Plan the solution with appropriate visualizations and pseudocode.

General Idea: For each value, push it to the stack. Then, pop values from the stack if they are the next values to pop. At the end, we check if we have popped all the values successfully.

``````1. use an actual stack to verify the input
2. have a pointer index for each array to keep track of our operations
3. if the current val in pushed does not match that of popped, push that val
4. else if they do match, then pop
5. if after popping, the popped val does not match, then this is an incorrect popped arr and return false
6. after going through both the pushed arr with no issues, we should check our stack
7. start popping each val from the stack and compare it to the remaining values of the popped array.
8. if there are no mismatched results, success!``````

⚠️ Common Mistakes

• We can miss some invalid sequences including but not limited to:
• the lengths of the arrays are unequal (number of pushes != number of pops): This case is handled by the question itself by giving pushed.size() == popped.size().
• The pushed numbers are different than the popped numbers: This case is also handled by the question itself as we are given that the pushed and popped arrays are permutations of each other.
• There is at least one element in popped that can't come at the top of the stack (while ensuring all elements before it in the popped array have been popped in sequence): This means that if we were to simulate a stack, we couldn't pop this element while maintaining the previous order.
• There is at least one element in the pushed array that doesn't get popped after it has been pushed: This means that either we have done a mistake before, or this element is simply out of order.

## 4: I-mplement

Implement the code to solve the algorithm.
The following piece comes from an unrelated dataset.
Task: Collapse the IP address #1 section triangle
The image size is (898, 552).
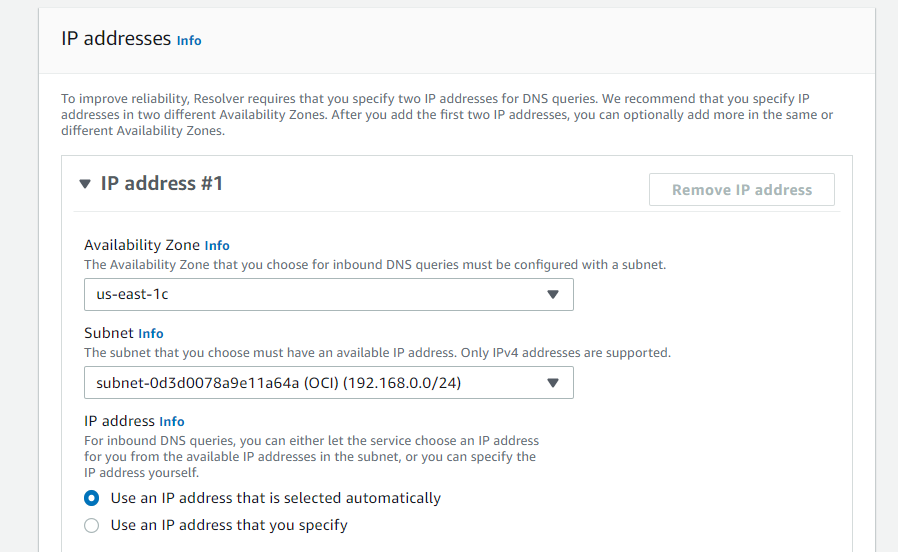Action: 85,184
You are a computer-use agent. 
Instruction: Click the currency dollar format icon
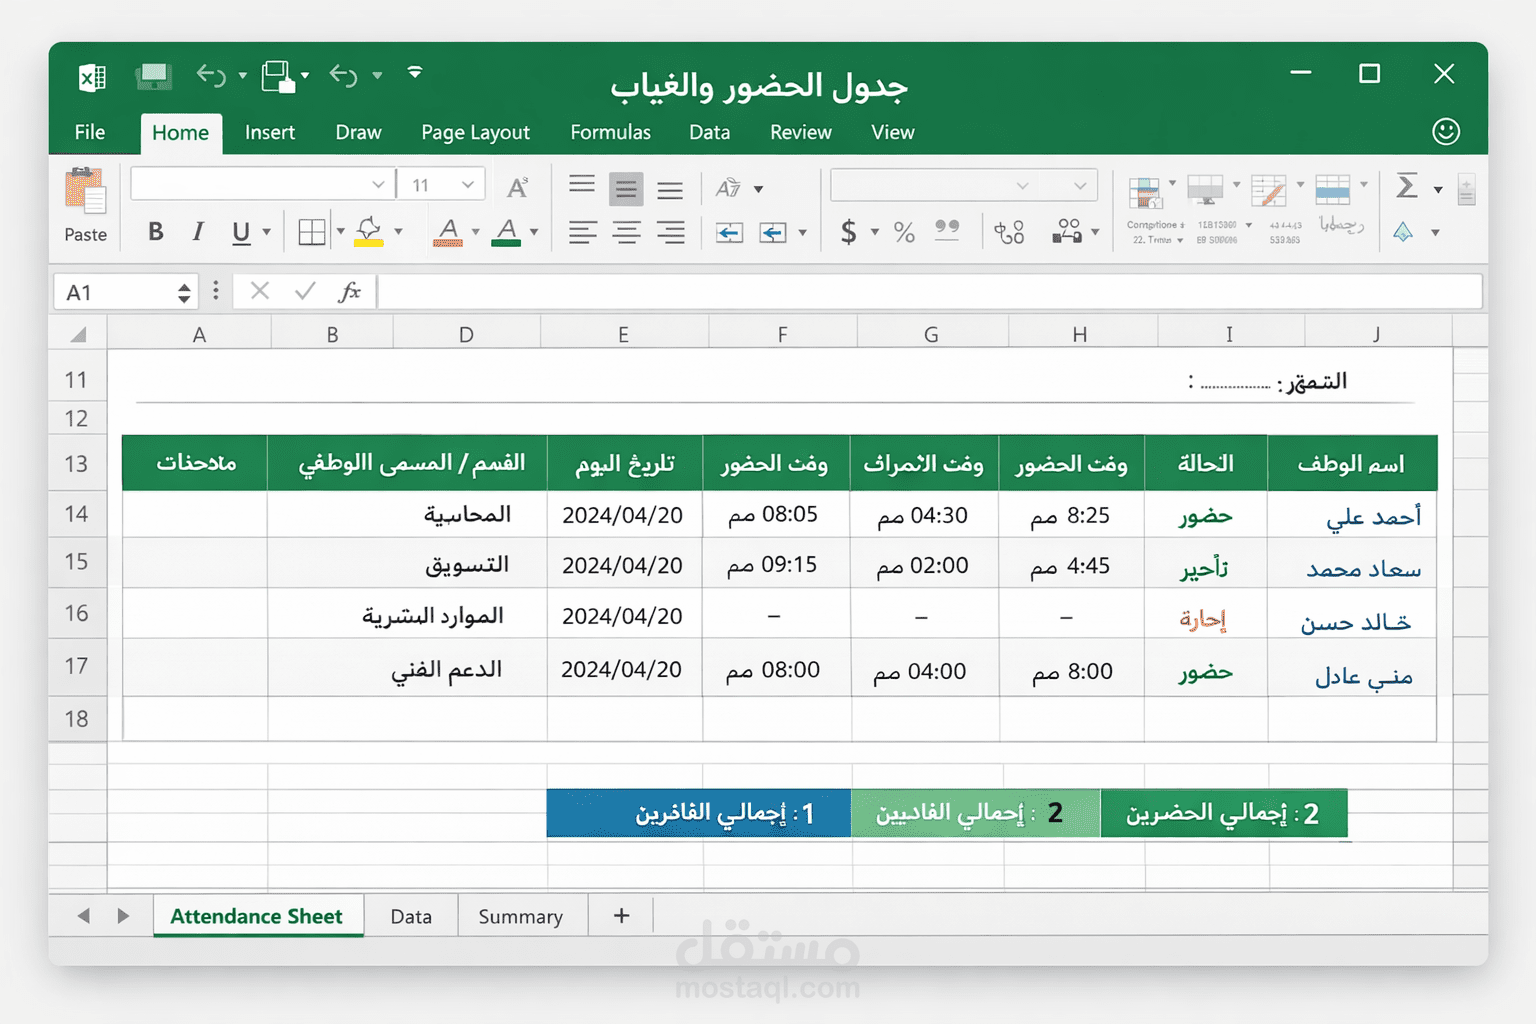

``````class Solution(object):

# Using a stack, keep on adding the elements looping the "pushed" list
# Maintain an index var to traverse "popped" list
# When the top element of stack equals the popped[index] value, move down the stack to pop elements
# with same value as popped[index], incrementing index in each iteration
# return True if matches
def validateStackSequences(self, pushed, popped):
j = 0
stack = []
for x in pushed:
stack.append(x)
while stack and j < len(popped) and stack[-1] == popped[j]:
stack.pop()
j += 1

return j == len(popped)``````
``````public boolean validateStackSequences(int[] pushed, int[] popped) {
int n = pushed.length;
int i = 0;
Stack myStack = new Stack<>();

// push each int num in pushed arr
for (int x : pushed) {
myStack.push(x);
// if stack has elements
// and we have not iterated thru all popped nums
// and the top of the stack matches the current popped num
while (!myStack.isEmpty() && i < n && myStack.peek() == popped[i]) {
// pop, increment index of popped
myStack.pop();
i++;
}
}
// if i equals n, then we popped successfully all nums in popped arr
// else we could not pop everything
return i == n;
}    ``````

## 5: R-eview

Review the code by running specific example(s) and recording values (watchlist) of your code's variables along the way.

• Trace through your code with an input to check for the expected output
• Catch possible edge cases and off-by-one errors

## 6: E-valuate

Evaluate the performance of your algorithm and state any strong/weak or future potential work.

• Time Complexity: O(N), where N is the length of pushed and popped.
• Space Complexity: O(N), accounting for the stack used.